# My new girlfriend is in jail...



## William I am (May 20, 2011)

So ... About a month ago, I met someone online. We met up in person and hit it off and really liked each other. I think she's an ENTP. 

Things were pretty wild and wonderful, though I had a couple reservations. Then someone she works for sexually assaulted her. She came over the day after, I comforted her and she spent the night. The next day, I had to go to work for a training, and I stopped hearing back from her later that night or the next morning. 

So after not hearing from her via phone or email for several days, not knowing any of her friends, and not having a working vehicle, I finally got my motorcycle running and went to see her. Her landlord told me she's in jail.

Tomorrow (tonight actually), I'm going to visit her. I've never been in a situation like this before. The person I talked to at the jail who told me visiting hours was able to tell me that she's in jail for violating a court order 4 times and for stalking. That's pretty shocking to me, unless she was threatening this sick excuse for a person who assaulted her - that's included in the definition of stalking, apparently. 


This is a new relationship, and I'm not planning to stay in the area more than a few months (as soon as I can afford to move). I've had 0 luck meeting people I want to date here, until her - other than someone who moved here from out of the area and was gone within a year.

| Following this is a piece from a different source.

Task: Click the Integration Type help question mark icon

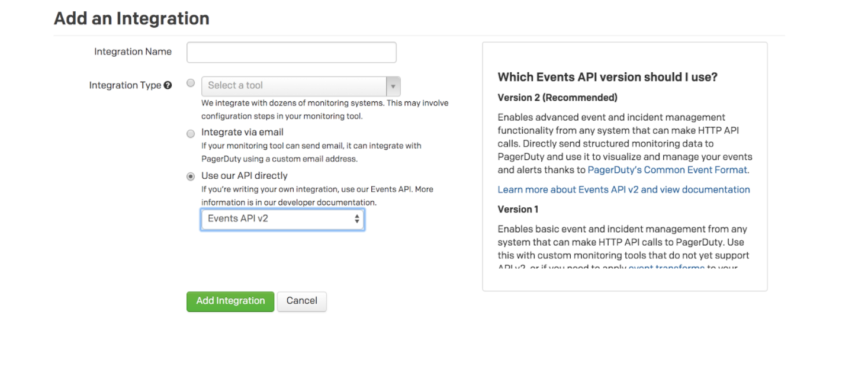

I'm just really out of my element. If anyone can give me any advice, I would really appreciate it. There are things that make me think I should just walk away, and there are other things that make me think I might enjoy it if I stick around. This is all a little much to handle right now.


----------



## kittenmogu (Jun 19, 2014)

Dang.

It sounds like a lot. This is not a situation that a lot of people expect to deal with. I don't blame you for being shocked and feeling kinda overwhelmed.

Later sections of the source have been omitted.